CatsCrdl

CatsCrdl

Daniel's thoughts on infosec

Container Escape Telemetry, Part 3: What Each Tool Actually Captured

Per-scenario telemetry breakdowns from 15 container escape and stress-test scenarios across Tetragon, Falco, and Tracee. The raw data behind the detection scores, and six patterns every container security deployment should monitor.

Daniel Wyleczuk-Stern

15-Minute Read

This is Part 3 of the container escape telemetry series (overview). Part 1 covered isolation primitives and the eBPF observability model. Part 2 covered the lab, the tools, and the detection coverage matrix. This post is the meat: per-scenario telemetry breakdowns showing what each tool actually captured, where the qualitative differences behind the checkmarks become concrete.

Not every scenario gets a deep dive. Some produced straightforward results that the coverage matrix already summarizes. I’m focusing on the scenarios where the cross-tool comparison reveals something interesting about how these tools work, where they disagree, and what the disagreements mean for detection engineering.

S03: nsenter – The Cleanest Comparison

The nsenter escape joins host PID 1’s namespaces via setns(). It’s the simplest escape to understand, and it produced the cleanest cross-tool comparison. The container runs nsenter -t 1 -m -u -i -p -- hostname, which opens four namespace file descriptors under /proc/1/ns/ and calls setns() on each one.
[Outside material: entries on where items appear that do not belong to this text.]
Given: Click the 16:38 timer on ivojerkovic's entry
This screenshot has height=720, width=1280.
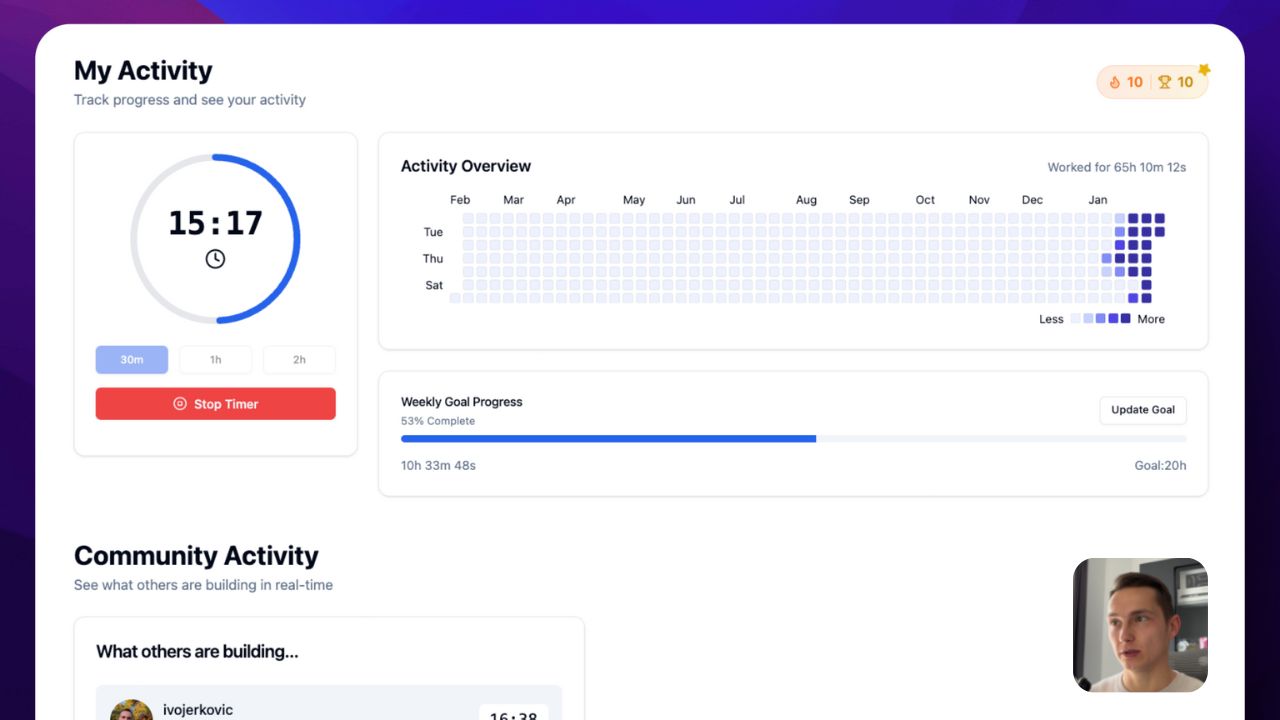Looking at the screenshot, I should pyautogui.click(x=514, y=715).
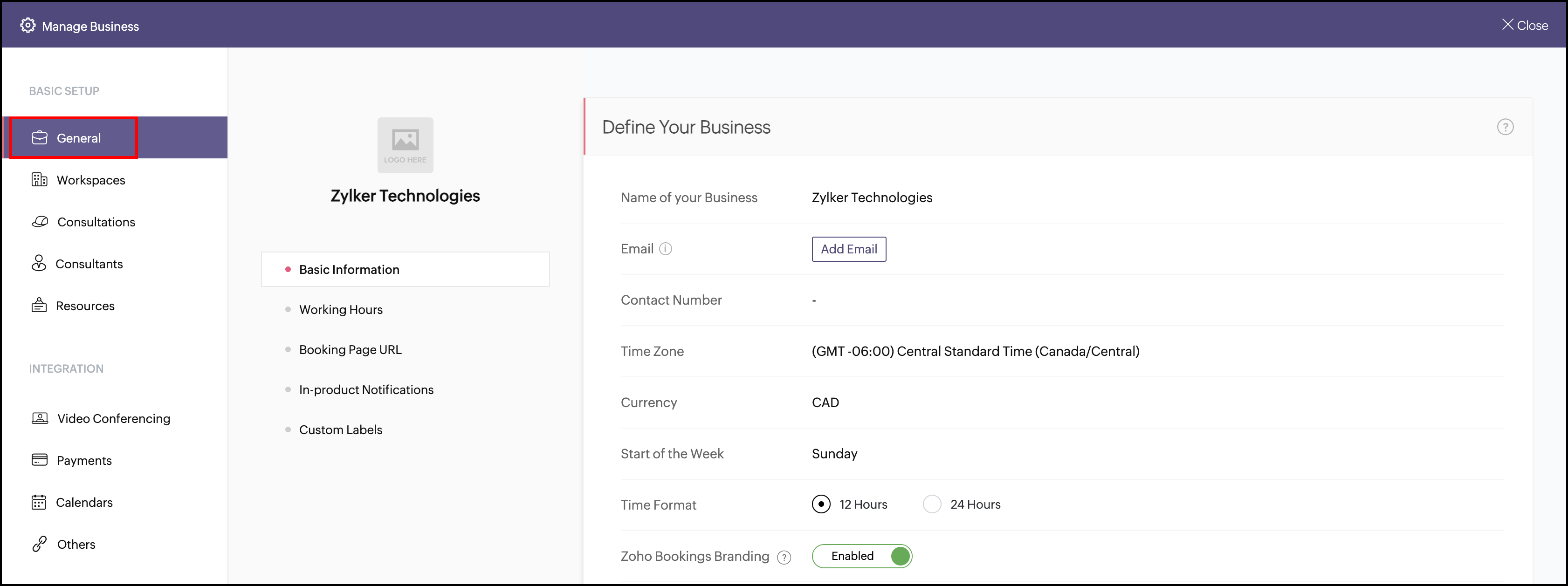The image size is (1568, 586).
Task: Open help for Define Your Business
Action: pos(1505,127)

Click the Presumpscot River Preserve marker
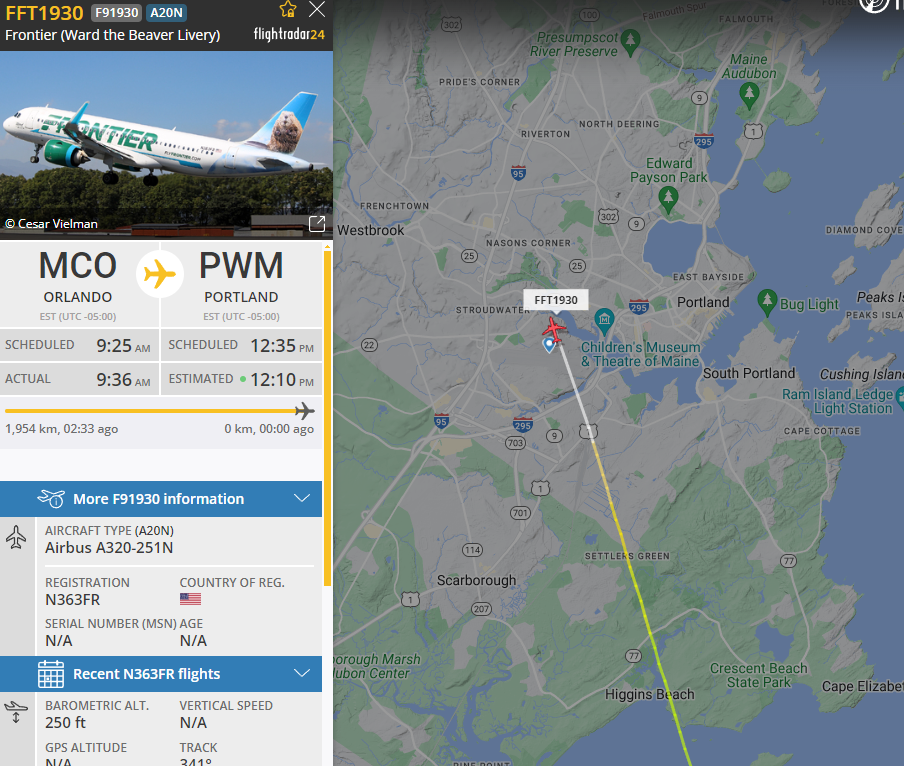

Tetragon recorded four sequential setns() kprobe events with namespace type flags decoded: 134217728 (mnt), 67108864 (uts), 536870912 (ipc), 131072 (pid). Each event included before/after namespace inodes, proving the transition from container to host. This is the kind of forensic evidence that makes an incident responder’s job straightforward: you can see the exact moment each namespace boundary was crossed, which direction the transition went, and confirm that the destination was the host.

Falco fired “Namespace Change from Container” five times (one from runc init during container startup, four from the actual nsenter) and “Sensitive Host File Read” four times when nsenter opened /proc/1/ns/*. The detection is solid, but you don’t get the before/after namespace inodes. You know a transition happened, but you can’t prove programmatically which namespaces changed.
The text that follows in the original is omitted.